Bioreactors require many different control loops to maintain a proper
environment for the desired organism. Even slight changes in temperature,
pH, or dissolved gas concentrations can lead to dramatic changes in
yield. Some of the key control loops for bioreactors are discussed here.

pH control is extremely important to most bioreactors. As most organisms
grow, acid is produced. This requires some form of base addition to maintain
a constant pH. Some bioreactors have two-sided pH control, allowing
for addition of either acid or base to maintain the desired pH.

Acid or base addition in bioreactors is often accomplished with metering
pumps. It is important to locate the metering pump as close to the injection
point as possible [3.4].

Control of dissolved gases brings many challenges.
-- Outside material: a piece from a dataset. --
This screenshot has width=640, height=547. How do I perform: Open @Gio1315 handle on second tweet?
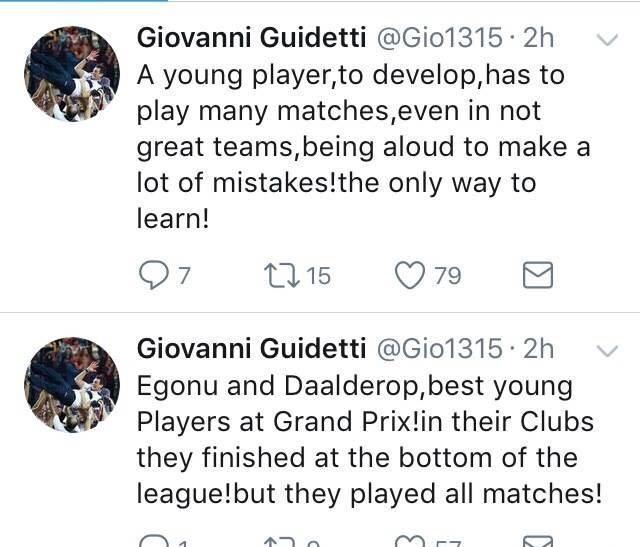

As mentioned above,
many cell cultures are shear-sensitive, and cannot be heavily agitated.
Sensors may also be delicate, and must be capable of being cleaned and
sanitized. Furthermore, gas consumption changes, often exponentially,
with cell growth. This means that dissolved gas control must have a high
degree of rangeability.

As an example, we will choose Dissolved Oxygen (DO) control. DO control
may be handled by a combination of air flow, agitation, and air pressure
control. For simple DO and air flow control, a cascade arrangement,
as shown in Figure 3-4, can be used. Since the agitation is the fastest-
responding element, it is chosen as the innermost control loop of the
cascade.

When dealing with shear-sensitive organisms, it may be desired to keep agitation
within a limited range. In this case, a form of mid-ranging control is
suggested. Agitation can be used within specified limits. Air flow is adjusted
to keep the agitation within its specified range. The mid-ranging control
scheme is shown in Figure 3-5.

Pressure control is typically accomplished by control of a vent pressure.
The pressure control valve is often located downstream of a containment
filter. If the filter becomes plugged or wet, pressure control will become
sluggish. Make sure that you have an alternate means of relieving pressure.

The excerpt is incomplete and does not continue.